Our brief defending New York State’s Zero-Emissions Credit Program argues that the state’s use of the Social Cost of Carbon as the basis for its pricing is just and reasonable.
-
Valuing Pollution Reductions – New Report and Working Group
Distributed energy resources, such as rooftop solar installations and energy storage systems, can help avoid greenhouse gases and local air pollution produced by fossil-fuel-fired energy sources. Our new report shows how state electric utility regulators can calculate the types and amount of pollution these technologies help avoid, and then monetize these benefits for use in policy. We have presented this methodology in New York State’s proceeding on the Value of Distributed Energy Resources. Our Energy Policy Director, Burcin Unel, is leading a group of stakeholders working to quantify and monetize environmental externalities, which New York could use in its new compensation system for distributed energy resources.
-
How the Trump Administration Is Obscuring the Costs of Climate Change
When federal and state policymakers account for the impacts of climate change, they regularly use the Social Cost of Carbon (SCC) to monetize the impacts of climate change. Our new issue brief charts how the Trump administration is manipulating federal estimates of the costs of climate change from $51 per ton of carbon dioxide to as little as $1 per ton, and using this problematic calculation to justify deregulatory actions. We also explain why federal agencies and state governments should continue using the most recent estimate by the Interagency Working Group that developed the SCC.
-
Helping California Improve Energy Decisionmaking
California has long set national trends on clean energy policy, and our input helped inform the state’s new approach for evaluating distributed energy resources (DERs), such as rooftop solar installations. Our comments were heavily cited in a recent administrative law judge ruling that, if approved by the California Public Utilities Commission, would require utilities to quantify the environmental benefits of DERs as part of a societal cost test. Having been “persuaded by the arguments of the Institute for Policy Integrity,” the ruling would make utilities calculate the climate benefits of DERs by using the Interagency Working Group’s Social Cost of Carbon estimate, while also quantifying the air quality impacts of DERs.
-
Public Comments on Energy, Climate, and Health Care
In recent public comments to a number of federal and state agencies, we address policy proposals on oil and gas development, energy efficiency standards, climate policy, and access to healthcare.

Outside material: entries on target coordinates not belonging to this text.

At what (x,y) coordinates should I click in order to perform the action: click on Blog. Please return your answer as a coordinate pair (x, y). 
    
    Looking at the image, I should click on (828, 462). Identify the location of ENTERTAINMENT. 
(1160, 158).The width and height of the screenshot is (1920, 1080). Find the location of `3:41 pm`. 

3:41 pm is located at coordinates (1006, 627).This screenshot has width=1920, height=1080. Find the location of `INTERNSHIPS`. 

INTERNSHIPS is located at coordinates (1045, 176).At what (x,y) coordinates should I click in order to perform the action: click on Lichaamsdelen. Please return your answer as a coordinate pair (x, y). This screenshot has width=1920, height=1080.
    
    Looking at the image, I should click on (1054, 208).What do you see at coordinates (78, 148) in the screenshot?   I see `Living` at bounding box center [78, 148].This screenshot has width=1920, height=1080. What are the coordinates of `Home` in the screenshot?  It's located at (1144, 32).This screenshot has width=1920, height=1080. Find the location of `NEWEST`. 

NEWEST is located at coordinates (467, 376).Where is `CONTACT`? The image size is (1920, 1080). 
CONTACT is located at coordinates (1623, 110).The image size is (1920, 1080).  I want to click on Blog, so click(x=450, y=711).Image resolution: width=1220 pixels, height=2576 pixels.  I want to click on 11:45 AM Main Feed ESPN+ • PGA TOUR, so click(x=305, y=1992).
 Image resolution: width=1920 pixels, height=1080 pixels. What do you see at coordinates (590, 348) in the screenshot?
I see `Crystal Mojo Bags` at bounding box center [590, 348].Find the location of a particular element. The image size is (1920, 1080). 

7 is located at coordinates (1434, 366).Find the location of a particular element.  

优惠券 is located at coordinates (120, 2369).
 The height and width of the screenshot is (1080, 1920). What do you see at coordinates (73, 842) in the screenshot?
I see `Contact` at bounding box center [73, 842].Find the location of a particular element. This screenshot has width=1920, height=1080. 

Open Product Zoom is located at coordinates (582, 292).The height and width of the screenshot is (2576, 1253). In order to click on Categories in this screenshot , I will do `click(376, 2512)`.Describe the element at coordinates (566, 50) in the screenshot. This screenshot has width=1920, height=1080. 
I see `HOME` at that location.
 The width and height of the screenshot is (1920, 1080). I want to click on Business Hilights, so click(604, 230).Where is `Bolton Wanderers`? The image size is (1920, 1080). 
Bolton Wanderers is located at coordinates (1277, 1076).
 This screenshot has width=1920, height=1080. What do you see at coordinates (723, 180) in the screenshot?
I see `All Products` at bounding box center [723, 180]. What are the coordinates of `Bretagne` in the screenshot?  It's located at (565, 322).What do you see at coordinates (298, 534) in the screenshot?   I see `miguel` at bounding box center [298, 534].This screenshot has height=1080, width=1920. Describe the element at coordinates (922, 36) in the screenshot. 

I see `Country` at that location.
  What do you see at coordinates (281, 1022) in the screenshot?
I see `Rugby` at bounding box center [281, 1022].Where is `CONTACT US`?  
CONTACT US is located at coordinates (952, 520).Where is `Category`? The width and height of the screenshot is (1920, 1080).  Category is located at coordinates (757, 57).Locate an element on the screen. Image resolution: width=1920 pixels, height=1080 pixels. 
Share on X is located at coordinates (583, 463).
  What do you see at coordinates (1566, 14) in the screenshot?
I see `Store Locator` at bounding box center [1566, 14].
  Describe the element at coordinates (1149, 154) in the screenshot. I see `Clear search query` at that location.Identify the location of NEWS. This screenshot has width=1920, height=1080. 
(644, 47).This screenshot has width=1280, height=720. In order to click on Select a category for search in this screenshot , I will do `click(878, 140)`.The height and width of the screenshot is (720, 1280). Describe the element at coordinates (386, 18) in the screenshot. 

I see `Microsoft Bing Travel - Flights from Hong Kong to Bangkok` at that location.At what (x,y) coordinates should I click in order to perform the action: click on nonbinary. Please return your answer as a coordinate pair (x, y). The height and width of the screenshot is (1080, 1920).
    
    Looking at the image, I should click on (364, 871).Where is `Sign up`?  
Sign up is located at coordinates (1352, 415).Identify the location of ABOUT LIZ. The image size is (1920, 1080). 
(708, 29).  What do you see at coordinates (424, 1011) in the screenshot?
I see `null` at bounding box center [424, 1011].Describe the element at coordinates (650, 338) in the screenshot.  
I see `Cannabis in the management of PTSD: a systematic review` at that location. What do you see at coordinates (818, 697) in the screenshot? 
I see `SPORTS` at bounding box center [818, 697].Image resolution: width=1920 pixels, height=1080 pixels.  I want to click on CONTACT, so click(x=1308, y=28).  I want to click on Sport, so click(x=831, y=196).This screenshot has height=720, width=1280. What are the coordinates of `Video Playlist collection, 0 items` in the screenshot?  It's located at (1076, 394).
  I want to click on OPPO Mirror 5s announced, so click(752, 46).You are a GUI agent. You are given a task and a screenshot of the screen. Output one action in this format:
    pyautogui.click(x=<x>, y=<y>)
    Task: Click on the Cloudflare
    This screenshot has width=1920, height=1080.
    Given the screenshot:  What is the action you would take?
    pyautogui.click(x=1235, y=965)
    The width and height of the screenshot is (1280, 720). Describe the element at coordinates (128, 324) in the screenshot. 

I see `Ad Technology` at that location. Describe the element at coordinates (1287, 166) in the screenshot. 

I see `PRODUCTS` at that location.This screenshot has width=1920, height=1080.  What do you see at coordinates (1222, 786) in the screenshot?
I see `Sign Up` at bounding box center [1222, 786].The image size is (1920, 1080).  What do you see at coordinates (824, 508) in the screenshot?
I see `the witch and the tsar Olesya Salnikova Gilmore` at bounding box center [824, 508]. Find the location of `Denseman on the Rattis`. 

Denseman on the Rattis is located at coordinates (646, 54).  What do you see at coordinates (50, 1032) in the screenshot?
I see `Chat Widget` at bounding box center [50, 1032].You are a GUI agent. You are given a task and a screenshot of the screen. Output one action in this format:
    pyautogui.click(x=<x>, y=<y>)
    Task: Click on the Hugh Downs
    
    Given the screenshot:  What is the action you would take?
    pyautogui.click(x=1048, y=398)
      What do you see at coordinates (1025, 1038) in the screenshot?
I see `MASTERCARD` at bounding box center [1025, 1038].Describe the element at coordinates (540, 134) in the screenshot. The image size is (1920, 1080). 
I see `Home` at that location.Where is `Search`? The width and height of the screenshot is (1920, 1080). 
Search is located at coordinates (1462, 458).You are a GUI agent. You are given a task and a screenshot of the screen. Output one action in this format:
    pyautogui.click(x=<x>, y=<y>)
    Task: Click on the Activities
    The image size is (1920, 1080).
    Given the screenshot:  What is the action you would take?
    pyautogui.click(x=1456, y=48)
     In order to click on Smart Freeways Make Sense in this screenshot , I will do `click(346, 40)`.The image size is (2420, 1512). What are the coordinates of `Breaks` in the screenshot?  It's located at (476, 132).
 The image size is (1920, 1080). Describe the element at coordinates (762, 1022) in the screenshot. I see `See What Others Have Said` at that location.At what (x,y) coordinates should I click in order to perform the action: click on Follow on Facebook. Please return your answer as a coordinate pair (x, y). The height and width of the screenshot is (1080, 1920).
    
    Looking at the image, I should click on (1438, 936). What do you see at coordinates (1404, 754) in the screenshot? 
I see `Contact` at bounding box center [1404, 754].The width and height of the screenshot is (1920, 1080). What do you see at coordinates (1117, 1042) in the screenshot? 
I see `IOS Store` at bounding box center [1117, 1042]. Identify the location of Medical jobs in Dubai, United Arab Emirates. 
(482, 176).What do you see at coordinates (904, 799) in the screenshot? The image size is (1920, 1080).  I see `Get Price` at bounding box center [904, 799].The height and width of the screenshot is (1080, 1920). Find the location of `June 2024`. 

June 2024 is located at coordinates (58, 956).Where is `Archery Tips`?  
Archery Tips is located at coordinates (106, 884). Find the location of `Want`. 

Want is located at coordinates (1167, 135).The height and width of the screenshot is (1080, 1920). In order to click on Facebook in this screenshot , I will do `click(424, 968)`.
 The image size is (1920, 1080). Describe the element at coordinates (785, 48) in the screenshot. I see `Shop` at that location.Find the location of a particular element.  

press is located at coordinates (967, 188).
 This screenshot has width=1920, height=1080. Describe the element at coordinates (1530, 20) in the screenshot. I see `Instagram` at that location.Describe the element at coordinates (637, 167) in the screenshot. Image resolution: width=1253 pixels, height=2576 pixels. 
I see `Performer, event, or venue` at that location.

Comments on Interior’s Offshore Oil and Gas Leasing 2019-2024 Draft Proposed Program
Comments on Use of the Social Cost of Greenhouse Gases in Environmental Impact Statements
Comments on Department of Energy’s Energy Conservation Standards Program
-
New Articles on Monuments, Fossil Fuel Leasing, Energy Storage, and Public Comment Process
In the wake of the Trump administration’s move to shrink multiple national monuments, our Policy Director, Jayni Hein, has published an article arguing that the presidential powers to designate national monuments and withdraw areas from offshore oil and gas leasing operate in one direction only: towards preservation. Hein reviews relevant statutes, constitutional provisions, legislative history, and the public trust doctrine to argue that Congress, alone, has the authority to reverse or diminish these designations.
In another article, Hein outlines how federal agencies can maximize social welfare in federal energy leasing by adjusting the fiscal terms of coal, oil, and natural gas leases. She argues that agencies can and should account for all of the costs and benefits of leasing—including environmental and social costs—and adjust the fiscal terms of fossil fuel leases, such as royalty rates, to recoup unmitigated externality costs.
Richard Revesz and Burcin Unel also recently published an article questioning the assumption that increasing the use of energy storage will automatically reduce greenhouse gas emissions. They explore situations in which energy storage systems can lead to increased emissions, and they offer reforms to correct for these poor incentives while ensuring energy storage systems can provide the maximum benefit possible to the grid.
Michael Livermore co-authored an article on how natural language processing technology could improve regulatory decisionmaking by helping federal agencies better process the input in public comments.
-
In the News: Scott Pruitt and Climate Skepticism
In the New Yorker’s recent profile of Scott Pruitt, Jayni Hein and Bethany Davis Noll discuss how the Environmental Protection Agency under Pruitt is skirting the law to delay environmental protections.
In an op-ed for the Hill, Richard Revesz commended the decision to cancel Pruitt’s “red team-blue team” debate on climate change science. Revesz states that this type of debate “would have undermined, rather than increased, public understanding of a critical issue.”